Every day, you wake up with a frontal cortex fully charged with willpower (provided you are getting plenty of good, quality sleep!). How you apply that willpower over the course of the day can largely be affected by that first 30 minutes of your morning.
Here’s one way someone might start her day: You wake up, and while still in bed, reach for your smartphone and start scrolling through email. Then do a quick social media scan, check the Instagram and Facebook posts, and then maybe you check out a news site or two. Finally you get out of bed, go make coffee, flip on the TV, and eat a high-sugar breakfast while you watch a morning talk show.
While you do all this, you also warily try to make decisions about what you need to get done during the day. This energy spent on weighing decisions directly drains your willpower reserves. Also, you scold yourself for not having exercised the day before, further exhausting your willpower reserves. You then shower, dress, and hit the morning traffic.
I have a better option for you. Below is an outline I developed while serving in Iraq, in 2004. Despite the environmental stress that comes with being in a combat zone, I was able to start my day energized, focused, and feeling great, with a full reservoir of willpower to spend on the decisions and actions I needed to survive and accomplish my mission as a Navy SEAL leader during wartime. Here are the six steps to developing and following this power ritual:
1. Find a calm space.
Each morning, wake up and go to a place where you can be alone and settle into a space of sacred silence. This space is ideally separate from your bedroom but can be any place where you have privacy.

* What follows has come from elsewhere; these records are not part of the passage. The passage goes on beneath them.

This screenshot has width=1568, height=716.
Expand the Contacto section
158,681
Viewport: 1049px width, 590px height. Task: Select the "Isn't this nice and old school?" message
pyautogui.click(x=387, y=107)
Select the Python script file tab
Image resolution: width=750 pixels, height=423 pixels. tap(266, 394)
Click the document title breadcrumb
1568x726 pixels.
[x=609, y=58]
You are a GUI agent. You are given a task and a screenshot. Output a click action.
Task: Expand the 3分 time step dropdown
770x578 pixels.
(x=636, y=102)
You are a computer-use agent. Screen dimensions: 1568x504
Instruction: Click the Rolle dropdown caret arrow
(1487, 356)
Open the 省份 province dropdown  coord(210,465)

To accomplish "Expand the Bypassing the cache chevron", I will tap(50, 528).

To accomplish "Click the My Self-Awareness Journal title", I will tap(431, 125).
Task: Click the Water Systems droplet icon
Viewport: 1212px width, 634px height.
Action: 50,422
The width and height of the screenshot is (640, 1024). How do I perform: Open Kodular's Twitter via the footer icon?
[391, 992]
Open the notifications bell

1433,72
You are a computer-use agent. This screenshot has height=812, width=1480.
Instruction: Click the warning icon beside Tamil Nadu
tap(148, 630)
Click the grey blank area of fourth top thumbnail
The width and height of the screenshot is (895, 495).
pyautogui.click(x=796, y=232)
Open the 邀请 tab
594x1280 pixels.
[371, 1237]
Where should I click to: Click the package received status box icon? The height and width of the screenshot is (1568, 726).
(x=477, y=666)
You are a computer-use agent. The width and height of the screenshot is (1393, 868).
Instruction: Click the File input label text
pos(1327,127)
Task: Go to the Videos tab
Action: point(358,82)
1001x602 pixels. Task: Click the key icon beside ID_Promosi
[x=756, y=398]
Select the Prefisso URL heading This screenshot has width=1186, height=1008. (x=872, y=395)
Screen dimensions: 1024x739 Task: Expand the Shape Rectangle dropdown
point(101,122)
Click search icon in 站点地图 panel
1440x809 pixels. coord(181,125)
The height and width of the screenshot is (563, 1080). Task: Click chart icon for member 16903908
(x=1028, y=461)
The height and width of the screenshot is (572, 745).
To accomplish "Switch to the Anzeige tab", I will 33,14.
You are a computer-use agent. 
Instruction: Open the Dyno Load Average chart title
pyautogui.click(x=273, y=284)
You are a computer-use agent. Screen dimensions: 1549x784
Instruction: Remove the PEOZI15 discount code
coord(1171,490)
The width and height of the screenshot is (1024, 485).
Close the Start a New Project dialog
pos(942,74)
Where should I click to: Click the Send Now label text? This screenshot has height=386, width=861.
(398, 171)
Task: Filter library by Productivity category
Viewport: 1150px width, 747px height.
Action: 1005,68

2. Hydrate to fuel your body.
Start your day by drinking a glass of fresh, filtered water.
3. Take just a few minutes to reflect.
Think about your personal ethos and establish positivity through gratitude.Use your journal for this and reflect on questions like these:
- What and for whom am I grateful for?
- What am I excited about and looking forward to doing today?
- What is my purpose and do my plans for today connect me to it?
- Who can I reach out to and serve, or thank, Today?
4. Focus on your breathing for at least five minutes.
I recommend my technique of box breathing. This is a discipline I teach at my SEALFIT Academy. It is a practice of deep diaphragmatic breathing, meant to be done in a quiet and controlled setting. To put it simply, you inhale for a count of five, hold for a count of five, exhale for five, and then hold your breath again for a count of five.
5. Mindfully move your body.
I recommend doing a few sun salutations, moving with the breath, or taking a brisk walk on which you remain internally focused.
6. Close the session by “dirt diving” your day.
Review your plan for the day, make any final adjustments, and then visualize yourself going through all the major, important actions planned for the day and dominating each. This prepares your mind for winning.
Now that your internal prep is complete, you are ready to move out. For some of you this will be to have a healthy, paleo-style breakfast, to head to the gym for a workout, or to get the kids off to school. In all cases you are prepared for battle with this morning ritual.
This simple ritual is designed to fit into as little as 20 minutes. If you have more time, Great, you could expand the yoga practice to an hour or more. But even if you spend just five or ten minutes and do it consistently each and every day, the results will be life-changing. Sound appealing? There’s no reason you can’t start now.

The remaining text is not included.